▸ **Aim of the exercise**: Below are some entries; reproduce them exactly and leave every picture out.

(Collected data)
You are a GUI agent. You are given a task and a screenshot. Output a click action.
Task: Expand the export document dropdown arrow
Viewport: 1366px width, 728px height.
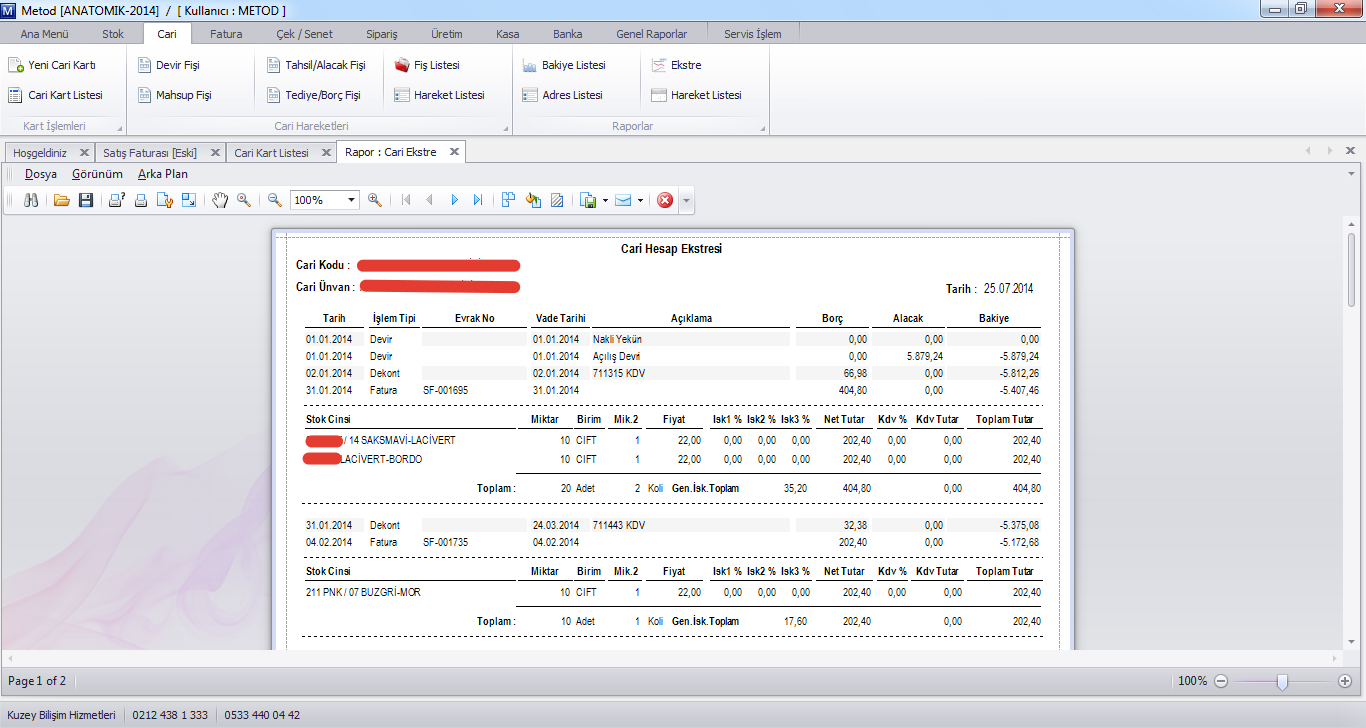606,200
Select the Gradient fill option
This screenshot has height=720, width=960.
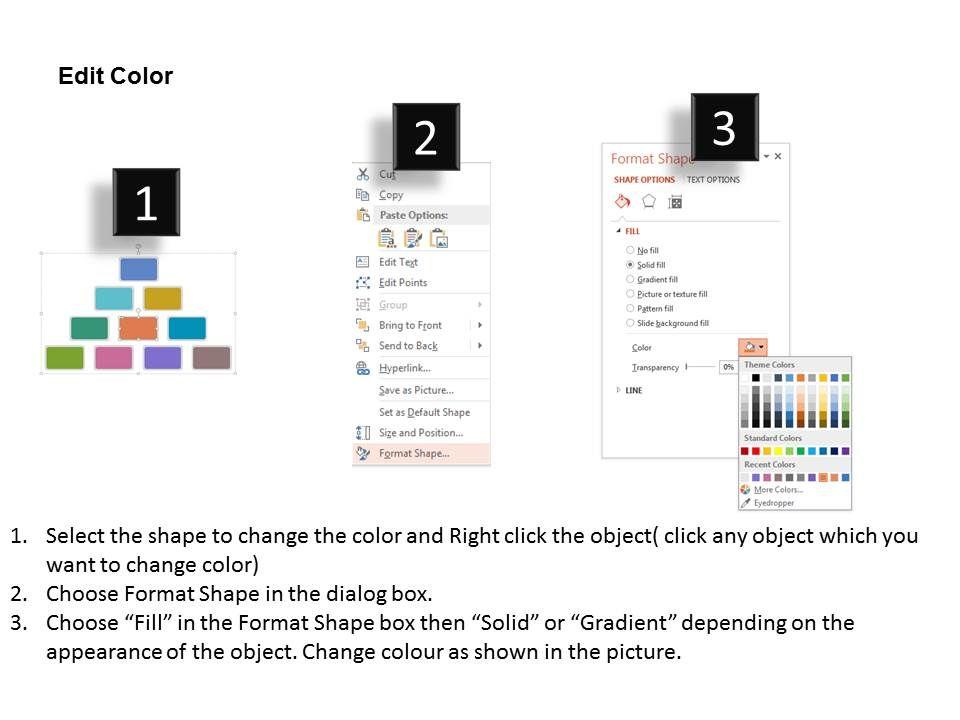coord(630,280)

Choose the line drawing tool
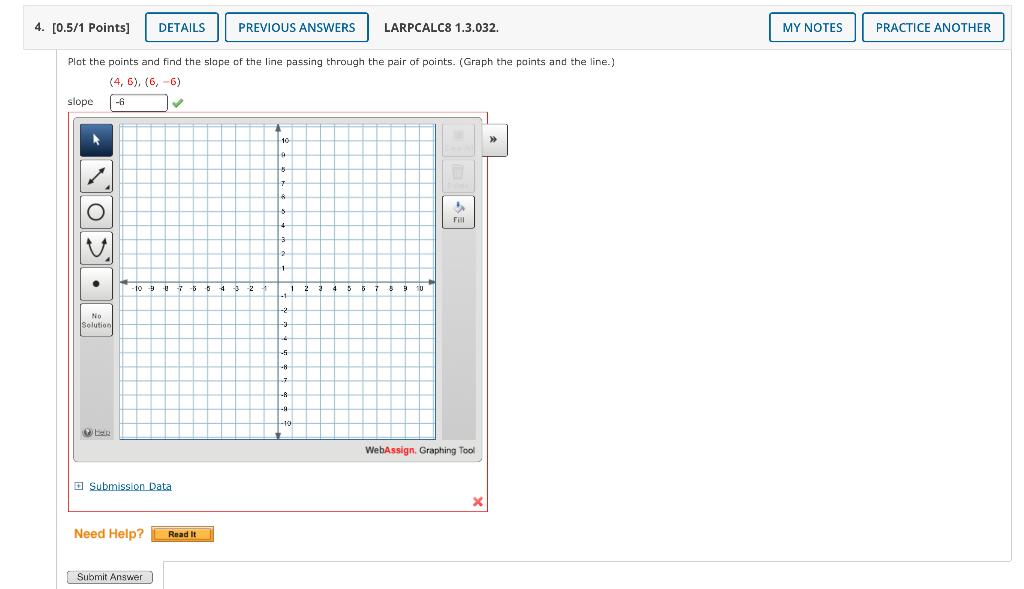(x=96, y=175)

▸ **Result**:
You are a GUI agent. You are given a task and a screenshot. Output a click action.
Task: Expand the export document dropdown arrow
Viewport: 1366px width, 728px height.
606,200
Select the Gradient fill option
This screenshot has height=720, width=960.
coord(630,280)

Choose the line drawing tool
(x=96, y=175)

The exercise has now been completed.